Meinungen - 13.03.2014 - 00:00 

Chinas Herausforderungen

Das enorme Wirtschaftswachstum, welches über die letzten 30 Jahre die Regionen im Osten Chinas geprägt hat, muss seine Erfolgsgeschichte im Landesinneren fortsetzen. HSG-Dozent Josef Mondl über die grössten Herausforderungen des Landes.
Quelle: HSG Newsroom

$alt

14. März 2014. Die neue Führung Chinas hat im aktuellen Fünf-Jahres-Plan (2011 – 2015) die Rahmenbedingungen klar definiert: um die Effizienz der «Go West» Kampagne (initiiert 1999) gewährleisten zu können, wurden für die 12 Provinzen Zentral- und Westchinas 11 neue Wirtschaftszonen festgelegt, wobei in der sogenannten «West Triangle Economic Zone» mit den Zentren Chengdu (Provinz Sichuan), Chongqing (regierungsunmittelbare Stadt), sowie Xi’an (Provinz Shaanxi) mit einer Gesamtfläche von 220.000 Quadratkilometern und einer Bevölkerung von rund 118 Millionen, rund 40% des BIP Westchinas erwirtschaftet werden.

Die Regierung des Landes sieht sich der komplexen Herausforderung gegenüber, zwei unterschiedliche Welten in einem Land verwalten und steuern zu müssen: entlang der Küstenlinie im Osten ist das Land bereits stark entwickelt und zeigt die Annehmlichkeiten einer postindustriellen Gesellschaft – hier brauchen die Menschen kein zehnprozentiges Wirtschaftswachstum mehr, vielmehr wollen sie gesunde Lebensmittel, klare Luft und sauberes Wasser; gleichzeitig ist in vielen Regionen im Landesinneren China noch immer ein Entwicklungsland mit hunderten von Millionen Menschen die noch immer in Armut leben – für Menschen, welche oft von der Hand in den Mund leben ist Transparenz meist noch von zweitrangiger Wichtigkeit.

Dringendste Probleme
Versorgung mit sicheren Lebensmitteln, Umweltverschmutzung und teils grobe Fahrlässigkeit von Beamten stellen eine breite Front an Herausforderungen für die Glaubwürdigkeit und Legitimität des Regimes dar.

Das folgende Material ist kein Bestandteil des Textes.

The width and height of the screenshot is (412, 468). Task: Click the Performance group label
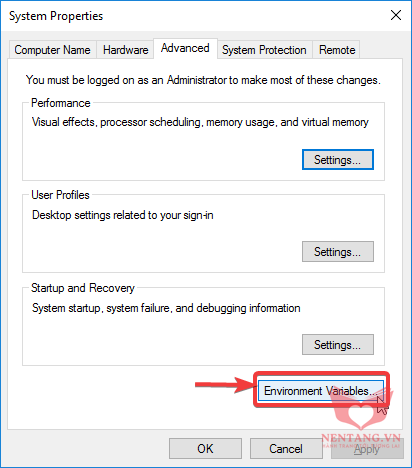(61, 103)
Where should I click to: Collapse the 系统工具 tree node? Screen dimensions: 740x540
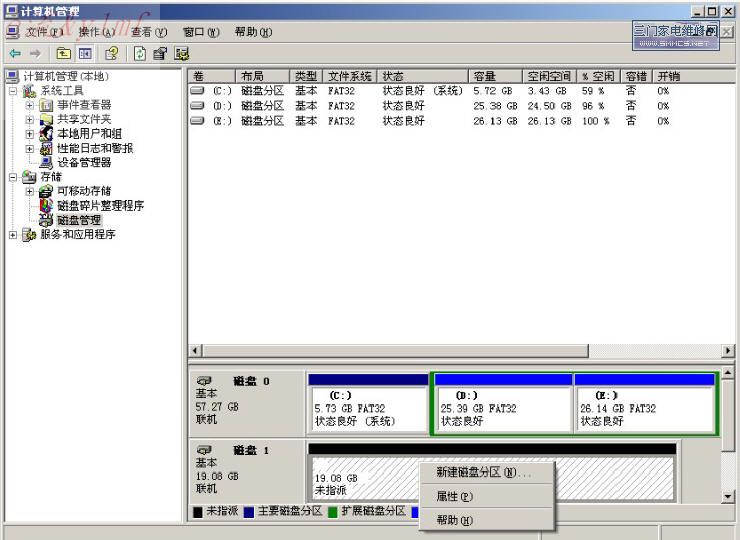14,91
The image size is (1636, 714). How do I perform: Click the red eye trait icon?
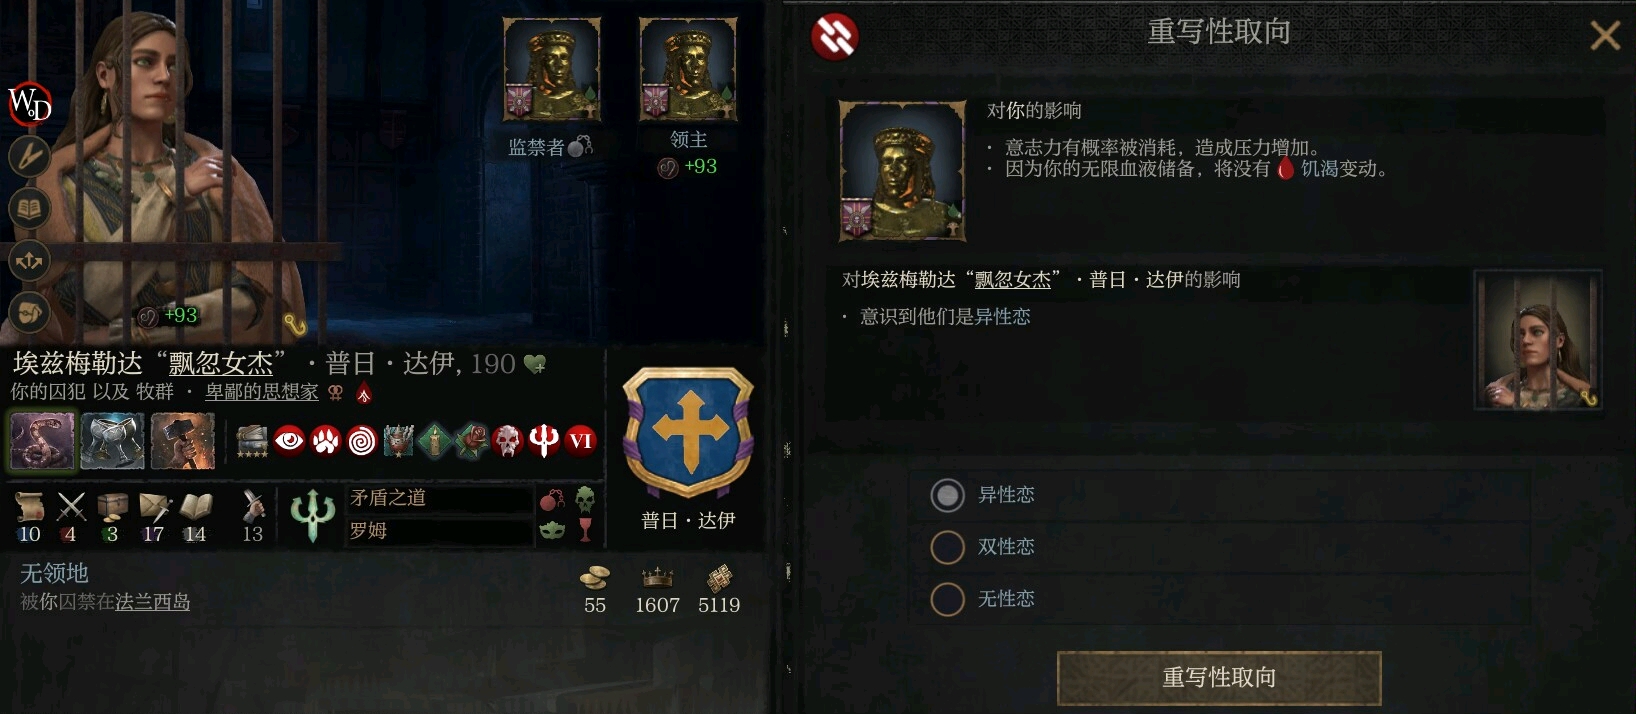[x=290, y=440]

Gesunde Luft für Peking und andere Grossstädte Chinas, klare und saubere Flüsse sowie die Schaffung von Verantwortungsbewusstsein bei lokalen Beamten stellen langfristige Ziele dar; aber im Hinblick auf den Milchskandal, welcher China 2008 in seinen Grundfesten erschütterte, ist das Thema Lebensmittelsicherheit von grösster und alltäglicher Bedeutung, und wird besonders von der wachsenden Mittelschicht, dessen Unterstützung Staatspräsident Xi Jinping und seine Kollegen benötigen, mit steigender Besorgnis beobachtet. Somit wird kurz- und mittelfristig der entscheidende Massstab für die neue Führung des Landes sein, wie sie mit diesen sozialen und menschlichen Problemen umgeht.

Wie könnte die politische Struktur Chinas künftig aussehen? Erfahrungen aus der Vergangenheit zeigen, dass ein hohes Mass an Urbanisierung, eine starke Mittelklasse, die Auswirkungen der Informationstechnologie, eine starke Währung und eine stabile Zivilgesellschaft entscheidende Einflüsse auf die politische Landschaft ausüben. So dürfte die weitere Entwicklung in China auch hier zu einer stärkeren kulturellen und politischen Vielfalt führen. Gleichzeitig besteht die Gefahr, dass die enormen wirtschaftlichen Disparitäten zwischen Stadt und Land, das hohe Mass an Korruption, Unzufriedenheit bei der Landbevölkerung, und anhaltende Umweltzerstörung das politische System und die Stabilität des Landes erschüttern und zu anhaltendem Chaos führen könnten.

Wirtschaftsmotor muss laufen
Wenn China es schafft, das Erfolgsmodell der ersten Phase der Reform- und Öffnungspolitik (1979 - 2003) auch im nächsten Schritt umzusetzen, so würde dies zu einer neuen Politökonomie führen, welche durch Innovation, wachsenden Inlandskonsum, erfolgreichen Wertzuwachs bei der Produktion, Schaffung von ausreichend Arbeitsplätzen in den Städten, sowie Förderung des Dienstleistungssektors gekennzeichnet ist.

Ein Scheitern würde jedoch zu wachsender Arbeitslosigkeit, sozialen Unruhen, politischer Instabilität und somit dramatischem Rückgang der Wirtschaftsleistung führen, was die Regierung zum langfristigen Krisenmanagement zwingen würde.